Client Privacy Guidelines
The privacy of the user is of the utmost importance, because our future clients will wish to use the system to
access, share and transmit confidential data. To make these processes secure, the data of our users must be well
protected even if severe server/database breach has happened. To this end it is no question that the client data
has to be encrypted. To ensure the users that neither the server operators nor potentially successful attacks of
the servers may access their data, full end to end encryption must be carried out between the users.
User authentication The user's access to their account must be carried out with a Secure Remote Password protocol (SRP). The best
research paper (that we know of) on the details of this procedure was published in 2015 and is publicly available.
Short summary and pointers:
User password may never be transmitted by the client.
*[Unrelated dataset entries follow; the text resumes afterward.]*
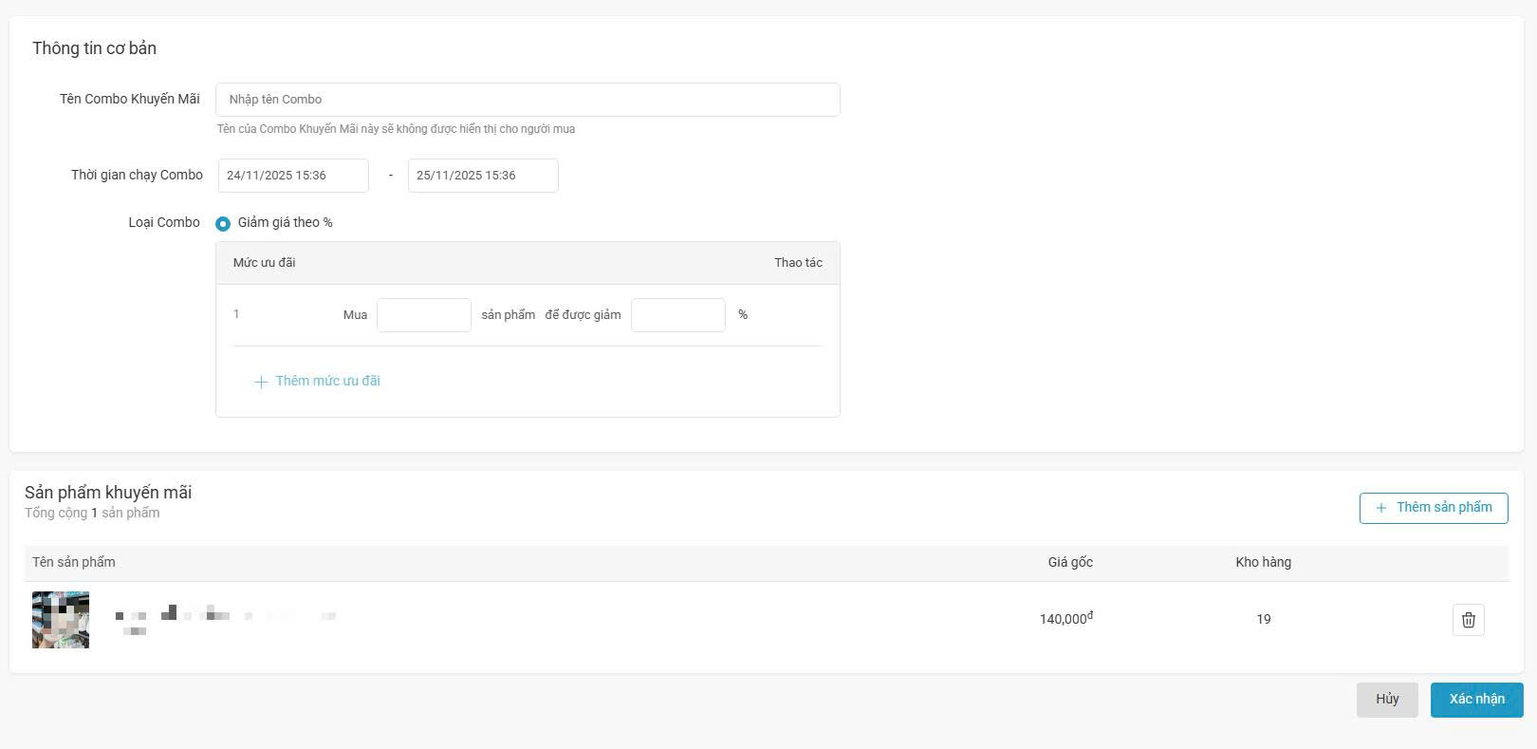This screenshot has width=1537, height=749.
Task: Confirm with the Xác nhận button
Action: (1476, 700)
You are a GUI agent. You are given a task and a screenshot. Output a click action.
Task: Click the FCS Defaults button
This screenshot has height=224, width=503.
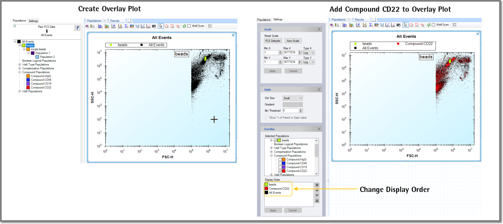click(x=273, y=41)

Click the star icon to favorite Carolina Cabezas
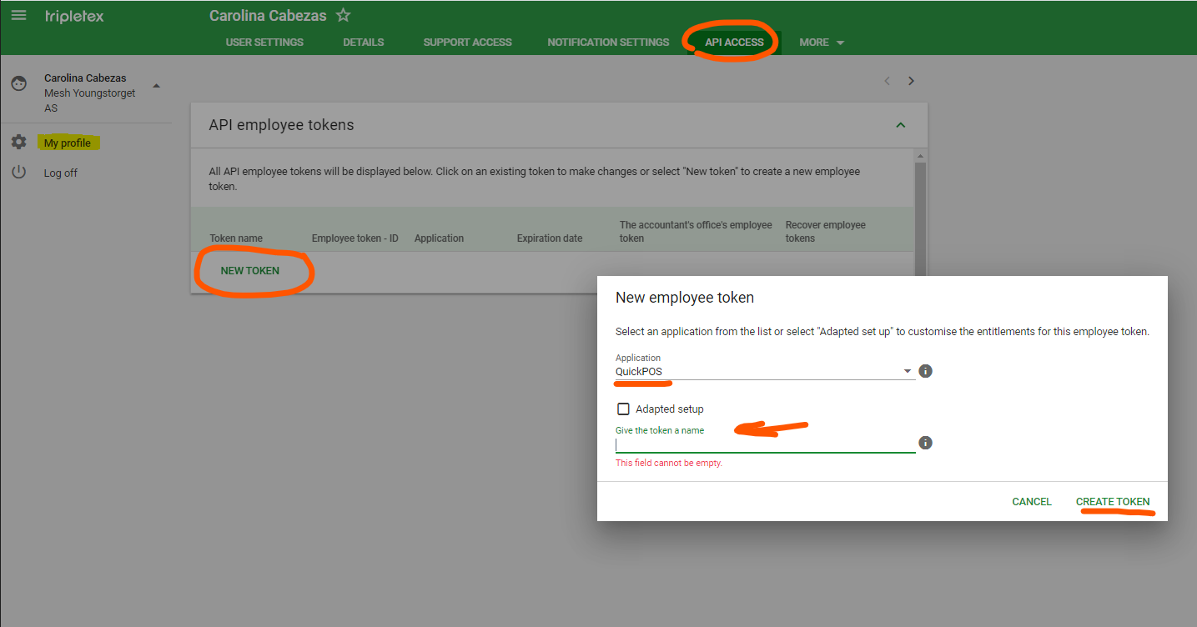[x=344, y=14]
User password may never be stored by the client.
Server must not reveal the existence of an account to an attacker.
Server must mitigate pass-the-hash in case of breach.
Server must mitigate timing attacks on the API endpoints.
Exclusive user data encryption The encoded password (output of the PPF) is designed to be suitable for cryptographic use, may also be split up
and each part can be used for a different purpose. This property will be the corner stone of the secure
encryption of the user's data. One part of the encoded password will be called encryption key. This key can be
used to encrypt any data that only the user themselves shall access ever. Such encrypted data may be stored by
the server without damaging privacy. To make it possible for the user to change their password and retain the
access to their data, the encryption key shall be used only to encrypt a master key. The master key is generated
by the user's client at registration and it's encrypted form will be stored by the server. This process is very similar
to how MEGA works according to their security whitepaper.
Short summary and pointers:
User will need to create a master key that is used solely for their exclusive data.
The only form of the master key that shall be transmitted, is encrypted by the encryption key.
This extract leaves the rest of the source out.